O.J.: Made in America

How could close to 150 million people watch with rapt attention the exact same televised trial and come away with such passionately different responses to the verdict? Ezra Edelman’s epic, important and masterful documentary, O.J.: Made in America, spends close to eight hours exploring why you might have felt very differently from your neighbor. And, despite its length, nothing included is filler.

OJ: Made in America, will air on ABC and ESPN beginning June 11th. I sat down with Edelman — a producer and director whose previous works includes sports documentaries for HBO and ESPN’s “30 for 30” series — to discuss his take on some of the O.J. case’s major players, watching The Jinx midway through production, and his decision to go long.

Filmmaker: I understand that it may not be practical, but I wish that everybody would watch this as a seven-and-a-half-hour movie.

Edelman: So do I. Tribeca was the first time where [it screened all the way through with an intermission], and when people were together, the atmosphere in the theater and the dialogue that happened for that half-hour intermission — it was great. And I realized that this is sustainable. I mean, I think you have to get sort of amped.

Filmmaker: It does feel like it’s structured as one film.

Edelman: Yes, it is. Connor Schell, who’s the EVP of ESPN Films, came to me and said, “We want to start doing more ambitious projects. We’re interested in doing a five-hour movie.” And I was like, “Oh, I’m interested in that.” I was just interested in something formally more ambitious. I set out to tell one big story. That ended up getting bigger.

Filmmaker: It got bigger than its original five hours.

Edelman: At a certain point, three months into the editing, I was like, “Yeah, this needs to be five real hours, not five hours of television. And Connor said, “Cool.” A month later I was like, “I think this needs to be six hours.” And he was a little like, “Okay, so we’re talking about 330 to 360 [minutes]?” “I don’t know — yeah.” I had an 11-hour cut, so that was my mission for the summer, to get it down to six hours. By the time we actually had to show a rough cut, it was a little over seven-and-a-half. We had a screening, and I was super nervous. I didn’t know how they would react. At the end he was like, “Yeah, why don’t we just make it seven-and-a-half hours?”

Filmmaker: You were working with an enormous amount of archival footage.

## Raw data
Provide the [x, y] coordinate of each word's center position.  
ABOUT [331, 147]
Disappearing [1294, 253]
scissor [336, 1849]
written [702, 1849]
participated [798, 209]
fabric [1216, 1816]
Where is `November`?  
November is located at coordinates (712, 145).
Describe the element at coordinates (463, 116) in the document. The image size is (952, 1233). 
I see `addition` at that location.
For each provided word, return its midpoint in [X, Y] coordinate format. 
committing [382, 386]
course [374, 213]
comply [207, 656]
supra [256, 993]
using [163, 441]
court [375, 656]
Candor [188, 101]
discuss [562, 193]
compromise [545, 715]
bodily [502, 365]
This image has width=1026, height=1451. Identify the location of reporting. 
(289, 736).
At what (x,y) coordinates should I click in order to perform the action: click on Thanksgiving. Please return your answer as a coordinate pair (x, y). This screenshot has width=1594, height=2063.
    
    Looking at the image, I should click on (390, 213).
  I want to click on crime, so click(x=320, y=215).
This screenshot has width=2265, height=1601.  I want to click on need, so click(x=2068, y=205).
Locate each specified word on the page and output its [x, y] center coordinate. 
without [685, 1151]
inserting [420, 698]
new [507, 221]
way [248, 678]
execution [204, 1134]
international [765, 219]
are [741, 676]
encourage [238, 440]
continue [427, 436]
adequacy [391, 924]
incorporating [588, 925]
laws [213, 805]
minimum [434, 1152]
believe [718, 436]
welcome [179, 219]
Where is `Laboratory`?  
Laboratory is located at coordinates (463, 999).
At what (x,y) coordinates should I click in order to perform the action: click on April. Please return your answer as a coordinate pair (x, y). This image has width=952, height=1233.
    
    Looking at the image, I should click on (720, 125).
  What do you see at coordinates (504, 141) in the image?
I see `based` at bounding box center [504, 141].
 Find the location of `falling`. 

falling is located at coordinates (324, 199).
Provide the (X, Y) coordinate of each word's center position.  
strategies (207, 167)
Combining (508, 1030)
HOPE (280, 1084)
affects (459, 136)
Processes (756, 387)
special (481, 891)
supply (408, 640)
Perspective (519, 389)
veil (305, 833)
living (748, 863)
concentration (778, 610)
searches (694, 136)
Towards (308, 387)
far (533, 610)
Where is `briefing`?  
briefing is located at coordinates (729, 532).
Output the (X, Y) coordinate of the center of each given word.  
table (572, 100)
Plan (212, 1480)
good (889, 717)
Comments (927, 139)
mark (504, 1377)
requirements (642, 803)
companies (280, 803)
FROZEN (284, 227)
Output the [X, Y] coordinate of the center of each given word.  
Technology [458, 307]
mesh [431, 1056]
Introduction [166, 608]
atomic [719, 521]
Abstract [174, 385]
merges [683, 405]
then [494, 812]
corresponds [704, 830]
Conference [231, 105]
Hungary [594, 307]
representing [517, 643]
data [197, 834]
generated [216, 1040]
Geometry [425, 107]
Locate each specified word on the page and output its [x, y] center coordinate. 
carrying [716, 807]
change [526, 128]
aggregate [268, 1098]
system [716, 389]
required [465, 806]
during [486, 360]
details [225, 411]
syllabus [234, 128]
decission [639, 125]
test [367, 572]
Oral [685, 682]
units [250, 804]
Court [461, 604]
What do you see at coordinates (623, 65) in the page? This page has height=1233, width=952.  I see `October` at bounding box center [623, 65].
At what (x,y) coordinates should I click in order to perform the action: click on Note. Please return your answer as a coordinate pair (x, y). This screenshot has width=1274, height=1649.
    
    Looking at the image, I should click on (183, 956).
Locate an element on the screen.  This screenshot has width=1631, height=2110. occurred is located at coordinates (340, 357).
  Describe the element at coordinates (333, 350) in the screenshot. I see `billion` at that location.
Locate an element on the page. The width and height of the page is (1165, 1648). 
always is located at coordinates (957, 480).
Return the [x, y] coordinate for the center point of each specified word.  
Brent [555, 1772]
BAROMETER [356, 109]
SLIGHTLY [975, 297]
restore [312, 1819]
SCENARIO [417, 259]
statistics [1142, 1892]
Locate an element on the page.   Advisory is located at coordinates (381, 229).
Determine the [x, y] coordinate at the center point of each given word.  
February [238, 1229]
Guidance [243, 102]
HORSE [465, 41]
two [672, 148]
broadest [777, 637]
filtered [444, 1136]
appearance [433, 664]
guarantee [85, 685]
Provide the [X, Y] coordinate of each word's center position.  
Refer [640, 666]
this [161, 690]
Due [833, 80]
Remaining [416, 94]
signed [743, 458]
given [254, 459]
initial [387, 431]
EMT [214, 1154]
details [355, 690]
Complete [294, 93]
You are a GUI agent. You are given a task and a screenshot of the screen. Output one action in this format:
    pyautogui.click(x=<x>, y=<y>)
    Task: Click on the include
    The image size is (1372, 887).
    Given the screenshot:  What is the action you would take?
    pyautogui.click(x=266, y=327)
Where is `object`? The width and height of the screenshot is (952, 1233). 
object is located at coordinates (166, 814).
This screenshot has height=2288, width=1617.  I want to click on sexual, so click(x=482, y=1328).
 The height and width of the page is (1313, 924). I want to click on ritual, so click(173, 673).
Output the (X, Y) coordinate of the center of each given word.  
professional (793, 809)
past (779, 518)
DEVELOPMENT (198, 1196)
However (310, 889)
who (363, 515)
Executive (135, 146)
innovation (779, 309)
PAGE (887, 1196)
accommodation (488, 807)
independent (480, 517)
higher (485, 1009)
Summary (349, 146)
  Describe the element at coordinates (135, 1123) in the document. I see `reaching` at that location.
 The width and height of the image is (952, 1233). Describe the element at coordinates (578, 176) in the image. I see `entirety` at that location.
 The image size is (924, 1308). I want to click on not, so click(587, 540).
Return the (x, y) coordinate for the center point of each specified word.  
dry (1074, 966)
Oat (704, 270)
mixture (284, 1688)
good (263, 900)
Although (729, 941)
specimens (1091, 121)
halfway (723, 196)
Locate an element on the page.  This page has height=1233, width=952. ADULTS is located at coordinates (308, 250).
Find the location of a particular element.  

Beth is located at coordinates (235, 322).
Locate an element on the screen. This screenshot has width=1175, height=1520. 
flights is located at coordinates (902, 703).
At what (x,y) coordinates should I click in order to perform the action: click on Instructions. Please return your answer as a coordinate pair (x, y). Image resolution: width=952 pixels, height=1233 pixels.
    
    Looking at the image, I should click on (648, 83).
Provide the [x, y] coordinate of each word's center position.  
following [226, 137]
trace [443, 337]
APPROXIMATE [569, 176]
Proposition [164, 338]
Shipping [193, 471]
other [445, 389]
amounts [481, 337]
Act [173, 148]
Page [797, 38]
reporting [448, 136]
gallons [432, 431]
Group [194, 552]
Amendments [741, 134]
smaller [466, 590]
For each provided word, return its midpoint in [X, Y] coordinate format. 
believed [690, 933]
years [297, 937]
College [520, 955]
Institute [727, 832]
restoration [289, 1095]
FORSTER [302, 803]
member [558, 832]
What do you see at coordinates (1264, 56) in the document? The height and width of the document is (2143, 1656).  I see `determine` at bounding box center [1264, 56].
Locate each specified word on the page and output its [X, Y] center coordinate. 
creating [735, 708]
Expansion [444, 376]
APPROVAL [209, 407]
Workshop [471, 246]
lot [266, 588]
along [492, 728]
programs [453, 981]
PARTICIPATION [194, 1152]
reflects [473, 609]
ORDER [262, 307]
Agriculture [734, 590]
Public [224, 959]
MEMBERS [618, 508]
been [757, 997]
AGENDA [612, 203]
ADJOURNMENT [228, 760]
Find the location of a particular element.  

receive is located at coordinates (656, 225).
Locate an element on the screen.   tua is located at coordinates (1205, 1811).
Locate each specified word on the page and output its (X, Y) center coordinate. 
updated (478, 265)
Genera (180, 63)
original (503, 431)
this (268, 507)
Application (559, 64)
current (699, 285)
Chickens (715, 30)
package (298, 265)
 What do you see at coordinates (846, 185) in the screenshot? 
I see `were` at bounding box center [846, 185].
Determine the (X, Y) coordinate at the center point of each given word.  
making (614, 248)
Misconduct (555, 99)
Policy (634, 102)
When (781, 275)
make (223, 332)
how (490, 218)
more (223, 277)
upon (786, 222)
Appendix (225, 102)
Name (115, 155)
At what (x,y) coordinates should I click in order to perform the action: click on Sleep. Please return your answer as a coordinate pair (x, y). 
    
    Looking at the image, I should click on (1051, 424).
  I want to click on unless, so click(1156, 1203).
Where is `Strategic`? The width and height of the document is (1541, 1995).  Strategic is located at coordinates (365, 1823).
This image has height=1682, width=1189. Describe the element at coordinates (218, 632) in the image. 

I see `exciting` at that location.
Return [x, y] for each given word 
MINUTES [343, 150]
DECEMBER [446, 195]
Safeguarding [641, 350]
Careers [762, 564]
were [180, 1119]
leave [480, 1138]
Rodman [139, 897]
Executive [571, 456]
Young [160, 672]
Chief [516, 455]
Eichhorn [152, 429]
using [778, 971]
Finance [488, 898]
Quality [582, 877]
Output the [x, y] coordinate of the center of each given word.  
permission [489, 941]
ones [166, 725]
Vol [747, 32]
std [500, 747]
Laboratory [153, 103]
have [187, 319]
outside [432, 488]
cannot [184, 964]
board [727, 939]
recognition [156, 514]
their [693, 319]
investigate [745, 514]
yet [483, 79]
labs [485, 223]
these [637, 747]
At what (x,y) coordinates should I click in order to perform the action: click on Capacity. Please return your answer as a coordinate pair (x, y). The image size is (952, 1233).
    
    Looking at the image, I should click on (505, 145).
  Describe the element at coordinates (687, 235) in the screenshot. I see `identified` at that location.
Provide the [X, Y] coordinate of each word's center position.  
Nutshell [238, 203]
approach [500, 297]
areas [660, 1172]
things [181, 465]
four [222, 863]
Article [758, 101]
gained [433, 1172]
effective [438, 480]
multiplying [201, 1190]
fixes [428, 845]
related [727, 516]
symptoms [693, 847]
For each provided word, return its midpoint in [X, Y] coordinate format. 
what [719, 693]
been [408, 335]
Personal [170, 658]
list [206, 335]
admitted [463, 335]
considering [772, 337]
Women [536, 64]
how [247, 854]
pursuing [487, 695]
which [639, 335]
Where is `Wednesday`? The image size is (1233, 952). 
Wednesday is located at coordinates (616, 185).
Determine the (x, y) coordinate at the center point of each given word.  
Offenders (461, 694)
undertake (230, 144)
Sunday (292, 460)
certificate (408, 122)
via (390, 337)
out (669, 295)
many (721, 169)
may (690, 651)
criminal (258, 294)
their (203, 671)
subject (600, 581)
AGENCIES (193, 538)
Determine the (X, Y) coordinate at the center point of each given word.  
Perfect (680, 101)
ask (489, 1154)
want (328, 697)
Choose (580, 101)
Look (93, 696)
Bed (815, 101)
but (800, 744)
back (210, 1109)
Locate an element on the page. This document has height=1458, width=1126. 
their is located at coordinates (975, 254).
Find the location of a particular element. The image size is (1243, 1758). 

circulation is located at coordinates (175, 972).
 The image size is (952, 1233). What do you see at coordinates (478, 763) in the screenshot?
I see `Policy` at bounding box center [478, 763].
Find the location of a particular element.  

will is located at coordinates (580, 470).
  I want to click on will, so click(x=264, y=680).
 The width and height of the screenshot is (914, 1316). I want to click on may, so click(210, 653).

## To be done
Go on with the interview about the documentary O.J.: Made in America from the point where it stops. The entries have nothing to do with this.

## Output for this task
Edelman: As you know, the first thing you do is hire really good people. [Producer] Caroline Waterlow, who I have been friends with and known for a while, found [producers] Tamara Rosenberg and Nina Krstic. I actually am amazed and wowed, because it’s sort of like this thankless task: go find everything. There’s accessing the LAPD archives and getting stuff from them, and you don’t know how cooperative they’re going to be. We got a treasure trove of archival material from [journalist] Larry Schiller, who was embedded with the defense during the trial. He had things that I didn’t even know existed, a lot of personal things that we wouldn’t have otherwise had access to. Honestly, I’m used to watching every piece of archival material that comes in, because that also informs further decisions. This was the first time when I was too under water with just trying to tell the story and trying to get this narrative straight. Between Nina and Tamara and Caroline, and also our three editors [Bret Granato, Maya Mumma, Ben Sozanski] — ultimately, there was a trust at a certain point that I couldn’t look at everything. Those guys are really good at what they do. When it comes to ceding control, it then has to do with trust.

Filmmaker: You can feel it when you meet the right people to work with.

Edelman: Yes. I had met Ben before about something else, and I was like, “Oh yeah, you’re the one.” The whole film is about who we are and what we bring to these stories and how we look at them.

Filmmaker: Do you know how much footage you were cutting down from?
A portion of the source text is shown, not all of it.